悠久の記憶を伝える遺跡から城下町結城の繁栄へ

  古代の結城地方は、水運の便がよく経済的にも開けていたことが、市内各所に残る遺跡や古墳から知ることができます。大化の改新後、下総の国の一部として結城郡が成立。8世紀前半には結城廃寺や郡衙が造られました。935年には平将門の乱が勃発。結城地方も戦場となり、この地に将門伝説が残されました。

  城下町結城の歴史は、結城朝光の登場で幕を開けます。朝光は、頼朝のそばに仕えて鎌倉幕府の成立を支えた後、結城に館を築いて初代当主となり、以後18代、約400年にわたる結城家の統治を盤石なものとしました。1214年には、浄土真宗の祖・親鸞が常陸国にやってきました。朝光は、親鸞の高弟・真仏を招いて称名寺を開基したと伝えられています。また朝光以来、結城家では代々紬産業を保護育成し、結城紬は諸国名産の一つに数えられました。

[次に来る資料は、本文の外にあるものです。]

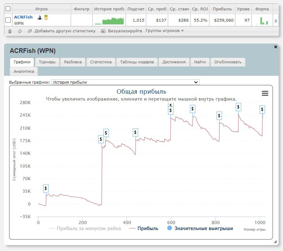
Task: Close the ACRFish (WPN) panel
Action: 275,47
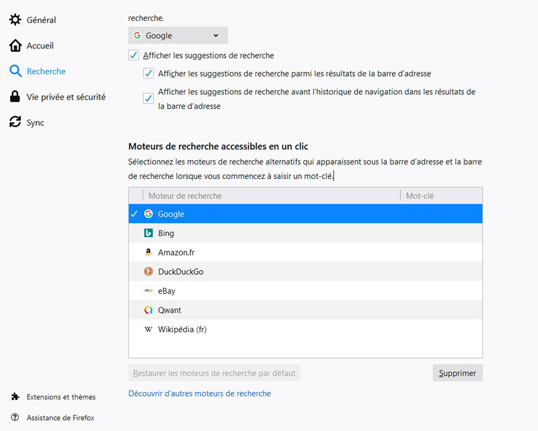The height and width of the screenshot is (431, 538).
Task: Open Découvrir d'autres moteurs de recherche link
Action: pos(200,393)
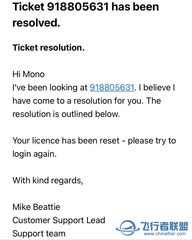
Task: Click the "I believe I" text after the link
Action: (x=159, y=88)
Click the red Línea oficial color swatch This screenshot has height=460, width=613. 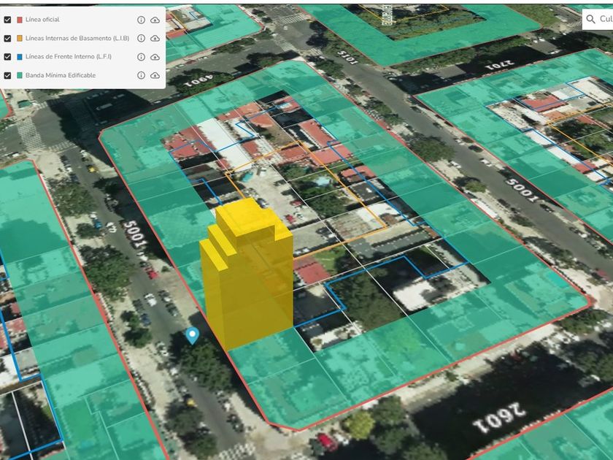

  室町時代、11代氏朝が起こした結城合戦で結城氏は敗北し、断絶。しかし戦国時代に再興を遂げ、幾多の合戦を乗り越えて城下町結城のさらなる発展を図ります。しかし、徳川家康が天下をとると18代秀康は越前へ転封を命じられ、結城氏支配は終焉を迎えました。

 

  江戸時代にこの地を統治したのは、徳川家と縁の深い水野家(結城水野家と山川水野家)です。水野忠元は、1615年から1635年まで山川の地を治めました。1700年には水野勝長が能登より入府。その3年後に結城城の再築を許され、結城は城下町としてよみがえりました。結城は江戸経済の大動脈である鬼怒川の要衝にあり、結城紬や農産物の集散地として隆盛を極めました。

  この頃、江戸時代の俳人・画家として有名な与謝蕪村は、1742年に俳人・砂岡雁宕のもとに身を寄せ、結城に約10年間滞在。近在の俳人と交遊し、結城を詠んだ俳句などを多数残しました。また蕪村は、弘経寺に移り住み、墨梅図、桜閣図、山水図などの襖絵を残しました。

  明治時代、結城は養蚕の村、紬の町として歩み始めます。1954年、1町4か村が合併し、結城市が誕生。当時は、紬、桐製品、かんぴょう、皮靴などの産業が盛んで、市街地には問屋が並んでいました。2010年に結城紬がユネスコ無形文化遺産に登録され、国内外に結城市の名を広めています。今も中世城下町の原形をとどめる結城市は、豊かな歴史と文化遺産を守り伝えながら、着実に発展を遂げています。